* [Excerpted passage]:
-=-=-
43. Other than out of court appointments this past year has seen the courts give some guidance on applications for administration orders. In Bowen Travel Limited  EWHC 3405, the claimants were the majority of the board of directors of a company (the company). They sought an administration order and an order for the appointment of proposed joint administrators (the proposed administrators). A secured creditor (the creditor), expected to be the largest creditor, contended that the company should go into liquidation quickly so that investigations into the failure of the company and the conduct of its directors could be started without delay. It expressed concern as to the proposed administrators due to a potential conflict and proposed the appointment of another insolvency practitioner as a joint liquidator.
44. The court explained that the first question to be answered on an application such as this was whether there was a real prospect that an administration would produce a better result for the creditors than a winding-up. That question, when answered, did not lead to an automatic order one way or the other because the court was given a discretionary power to make such order as was just in all the circumstances of the case. It was important not to lose sight of the discretion the court had which would be answered when taking into account all the circumstances. On the facts of the case the court made a compulsory winding-up order as an investigation as to the company's failings was important to the creditors.
45. The court reminded practitioners of the importance of ensuring that the court is given full and frank disclosure of information so it can make an informed decision:
‘When the court is asked to exercise its powers under paragraph 13 of Schedule B1 to the Insolvency Act 1986 by making an administration order, it is, in my judgment, essential that the evidence presented to the court is reliable. Implicit in the noun "reliable" in this context is not only that it is accurate evidence and true insofar as it is factual, but also that (1) a clear account is given of all potentially relevant facts and circumstances, and (2) where explanations are given or judgments, estimates or opinions are stated (a) they should be supported by the underlying material, and not contradicted by it, and (b) they should also be credible in the sense of being realistically likely to be true. Such a requirement should be neither onerous nor unreasonable. It requires no more than that an applicant, who, as a director, should know what has been going on at the company, tells the court the informed truth and does not attempt to mislead, including by omission.'
46. The court also made a winding-up order in UK Steelfixers Limited  EWHC 2409 (Ch) where the court conjoined a winding-up petition and application for an administration order and found that voidable transactions after the date of the petition required investigation.
-=-=-
* [Extracted records]:
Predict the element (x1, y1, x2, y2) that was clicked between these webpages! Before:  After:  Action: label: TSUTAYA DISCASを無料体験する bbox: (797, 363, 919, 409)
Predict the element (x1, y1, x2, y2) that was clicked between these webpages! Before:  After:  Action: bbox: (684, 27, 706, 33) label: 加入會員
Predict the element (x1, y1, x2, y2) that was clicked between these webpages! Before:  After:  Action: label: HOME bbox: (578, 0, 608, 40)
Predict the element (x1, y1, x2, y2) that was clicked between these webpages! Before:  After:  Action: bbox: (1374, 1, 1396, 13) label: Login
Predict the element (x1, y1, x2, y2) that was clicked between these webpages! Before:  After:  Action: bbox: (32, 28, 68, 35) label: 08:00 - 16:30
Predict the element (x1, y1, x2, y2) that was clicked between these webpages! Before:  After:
-=-=-
* [What you need to do]:
a – Answer these questions using the passage on administration orders:
(i) In Bowen Travel Limited, whom did the secured creditor propose to appoint?
(ii) According to the court, what is the first question to be answered on an application for an administration order?
(iii) In UK Steelfixers Limited, what did the court find required investigation?
b – Rewrite the part of the passage on administration orders that opens with the words containing "44. The court" and closes with "to the creditors.", substituting "discretionary authority" for "discretionary power".
Rely solely on the text when answering.

* [Solutions to each task]:
a –
(i) Another insolvency practitioner, as a joint liquidator.
(ii) Whether there was a real prospect that an administration would produce a better result for the creditors than a winding-up.
(iii) Voidable transactions after the date of the petition.

b –
44. The court explained that the first question to be answered on an application such as this was whether there was a real prospect that an administration would produce a better result for the creditors than a winding-up. That question, when answered, did not lead to an automatic order one way or the other because the court was given a discretionary authority to make such order as was just in all the circumstances of the case. It was important not to lose sight of the discretion the court had which would be answered when taking into account all the circumstances. On the facts of the case the court made a compulsory winding-up order as an investigation as to the company's failings was important to the creditors.